Social Media: Where Anger is Disguised as Justice

I am grieved at the way in which social media is being used (or rather misused) in today’s overheated and angry culture. Christians are falling into the snare of sniping at each other in ungodly ways, all “for the sake of truth.” I am reminded of Paul’s words in Galatians, “….through love serve one another … But if you bite and devour one another, watch out that you are not consumed by one another.” (Galatians 5:13b, 15). Yes, we now have a platform where we can, if we wish, bite and devour others.

A friend of mine, a professor at a Christian institution, told me that someone (I know not who) wrote on Twitter that my friend disagreed with his superiors over how to handle a certain situation.  My friend had two comments. He told me that the statement about him was categorically untrue and wondered where this social media enthusiast got his information. And secondly, even if it were true, why was it online? Is it not possible to have a private disagreement with a friend or colleague? Does everything have to be online in the interest of transparency and truth?

Of course there are some responsible bloggers, but as I read some blogs and comments written by some Christians about others, I have noticed the following: First, the perceived fault being exposed is often exaggerated and put into the worst possible light. Few seem to be willing to give a fellow believer the benefit of the doubt. Responses come in attack mode, with inflated comments, embellishments, and distortion. As fallen creatures, all of us—myself included—are more prone to believe the worst about others rather than to believe the best. Of that, let us all repent.

Second, I often find very little charity; instead, I see anger and self-righteous rhetoric with little concern about any reconciliation or love which might “cover a multitude of sins.” I’ve noticed that when people are angry or hurt, there are usually no checks and balances, no desire to keep matters proportionate and in proper context or perspective. The sniping and accusations among Christians after the 2016 election made me wonder whether we had forgotten that our true identity was in Christ rather than how we voted. We forgot that we are citizens of a much greater Kingdom.

The self-righteousness on the part of some on social media should drive us to our knees, pleading with God on their behalf even as we warn ourselves about falling into the same trap. Many online tend to pontificate with an air of self-assurance as if they have a privileged position to know all the facts about a person or a situation and are called by God to make the crooked paths straight. These self-appointed judges want “those in the wrong” to confess that they (and their judgments) are completely right. This is a long way from Paul’s admonition, “Brothers, if anyone is caught in any transgression, you who are spiritual should restore him in a spirit of gentleness. Keep watch on yourself, lest you too be tempted” (Galatians 6:1).

Is there a place for exposing facts and situations for the wider Christian world? I think there is, but I suggest the following guidelines going forward. Before you write about a fellow brother or sister online, ask yourself the following questions:

  • Why do you think that your proposed exposé is necessary to bring glory to God? What God-honoring goal do you have in mind?
  • Have you gone to this person and/or institution to make sure that your facts are not only correct but also in balance and in context?
  • If you are writing about a particular person, would you say these things to their face? Or do you find it safe to shoot arrows from a distance, immune from uncomfortable personal interaction?
  • Do you write with the goal of bringing about some kind of restoration and/or reconciliation whenever possible? Or are you writing out of a spirit of anger and personal hurt?
  • Are you under the authority of a church or Christian institution to whom you owe accountability for your own life and actions?
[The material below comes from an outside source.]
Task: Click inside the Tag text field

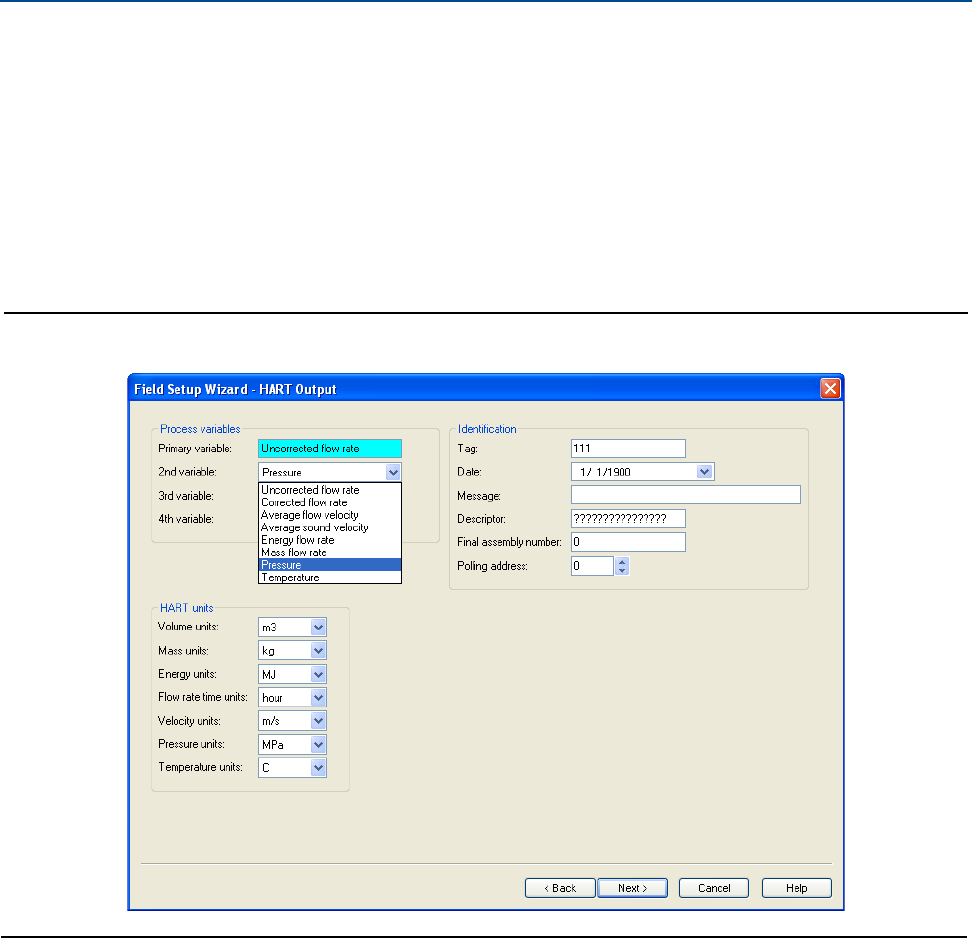Action: [x=627, y=448]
My plea to my fellow believers: Let’s dial down the rhetoric. Let’s not tell ourselves that all the faults of others should be exposed; let’s not write about each other out of a spirit of revenge or anger. Let us believe the best about each other and be reluctant to believe the worst. Let’s treat others the way we would want them to treat us.

Long before the rise of social media Paul wrote, “Let no corrupting talk come out of your mouths, but only such as is good for building up, as fits the occasion, that it may give grace to those who hear” (Ephesians 4:29).

Those are words this generation needs to hear.